Поэтому можно предположить, что наше бессознательное – это хранилище тех идей и того опыта, которые мы почерпнули в том числе и из общения с искусством, как сознание и память есть хранилище тех идей, мыслей, понятий, которые мы добыли трудом дискурсивного мышления и усвоения нашего знания.
А теперь, после того как мы уяснили себе причину возникновения интеллектуального чувства удовольствия и ту роль, которую оно призвано выполнять в процессе восприятия произведения искусства, нам необходимо понять, что собой представляет такое таинственное в своей неуловимости и трудноопределимое понятие эстетики – понятие эстетического чувства.
Сразу же оговоримся: чувства, возбуждаемые произведением искусства (сострадания, симпатии, возмущения и т. д.), не имеют никакого отношения к эстетическому чувству. Более того, так называемое эстетическое чувство – это вовсе никакое не чувство. Наоборот, это интеллектуальная способность «понимания» идеи-новизны произведения искусства на бессознательном уровне. И чувством мы его называем только потому, что само «понимание» объективной интеллектуальной новизны сопровождается спонтанно возникающим интеллектуальным чувством удовольствия. Не будь мы наделены этой способностью, у нас не возникло бы и интеллектуального чувства удовольствия.
Таким образом, если интеллектуальное чувство удовольствия мы еще можем отнести к эстетическому чувству, то наша способность «понимания» объективной интеллектуальной новизны произведения искусства вряд ли может быть отнесена к области каких-либо чувств. Это, именно, способность интеллектуальная, а не чувственная.
И если мы все же зададимся вопросом, почему закрепилось словосочетание «эстетическое чувство», а не, казалось бы, более соответствующее смыслу и более правильное: «эстетическая мысль», «эстетический интеллект», или «эстетическое сознание», то на это можно было бы ответить тем, что только чувство – именно, интеллектуальное чувство удовольствия – способно уловить то новое (идею), которое заключено в произведении искусства. В этом словосочетании сама мудрость языка, вопреки нашим понятийным заблуждениям, намекает нам на то направление, в котором надо искать развязку гордиева узла взаимосвязанных понятий эстетического (красота), гносеологического (идея) и онтологического (истина) плана.

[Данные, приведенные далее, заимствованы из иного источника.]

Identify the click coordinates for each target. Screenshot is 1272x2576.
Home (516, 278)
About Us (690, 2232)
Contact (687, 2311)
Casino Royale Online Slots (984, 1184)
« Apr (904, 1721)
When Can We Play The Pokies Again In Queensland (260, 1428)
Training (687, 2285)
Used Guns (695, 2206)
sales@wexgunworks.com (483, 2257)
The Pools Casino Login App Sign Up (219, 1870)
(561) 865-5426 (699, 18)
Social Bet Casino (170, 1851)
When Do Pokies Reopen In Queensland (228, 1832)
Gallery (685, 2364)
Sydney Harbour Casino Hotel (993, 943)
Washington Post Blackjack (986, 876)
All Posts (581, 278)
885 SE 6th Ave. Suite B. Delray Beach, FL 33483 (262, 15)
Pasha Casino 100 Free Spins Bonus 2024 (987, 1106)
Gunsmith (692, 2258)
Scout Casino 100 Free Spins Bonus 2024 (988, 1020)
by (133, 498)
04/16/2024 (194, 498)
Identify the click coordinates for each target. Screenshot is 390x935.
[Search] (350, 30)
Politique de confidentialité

Итак, у нас появились три новых понятия, оформленных в следующие термины:
– «Объективная интеллектуальная новизна-идея».
– «Интеллектуальная способность понимания» этой новизны.
– «Интеллектуальное чувство удовольствия» от «понимания» этой идеи-новизны произведения искусства.
Для того чтобы в дальнейшем нам не запутаться в употреблении старых и новых терминов, установим эквивалентность их применения:
– термин «эстетическая идея (или истина)» произведения искусства соответствует термину «объективная интеллектуальная новизна» произведения искусства,
– термин «эстетическое чувство» эквивалентен термину «интеллектуальная способность «понимания» этой новизны,
– термин «эстетическое удовольствие» эквивалентен термину «интеллектуальное чувство удовольствия» от созерцания произведения искусства.
Следует сразу же заметить: мы вводим новые термины и соответствующие им понятия не для того, чтобы блеснуть каким-то превосходством над старыми терминами и понятиями, а ради того, чтобы лучше уяснить себе не только сущностную основу произведения искусства, которая заключается в наличии объективной интеллектуальной новизны, но и причину нашего интеллектуально-психологического восприятия этого произведения которое (восприятие) заключается в способности адекватного «понимания» идеи произведения и испытания чувства удовольствия от его созерцания. Так, например, во избежание путаницы, мы ушли от обычного понятия «эстетическая идея» только потому, что идея как интеллектуальная новизна может быть как субъективной, так и объективной. Субъективная идея, как мы показали ранее, уже находится в «обращении» в Мире в виде известных нам – или еще не известных – идей, понятий, законов и других духовных знаний, уже ставших предметом нашей культурной деятельности. И она (субъективная идея) не причастна к искусству как таковому. Что же касается объективной интеллектуальной новизны, заложенной художником в произведение искусства, то она имеет самое непосредственное отношение к искусству, но она неизвестна нашему сознанию, поскольку мы не в состоянии понять ее на сознательном уровне, но можем «схватить» или «понять» на уровне бессознательном, о чем нам «докладывает» факт спонтанного возникновения интеллектуального чувства удовольствия как удостоверения в том, что в какой-то степени смысл идеи воспринят нашим интеллектом.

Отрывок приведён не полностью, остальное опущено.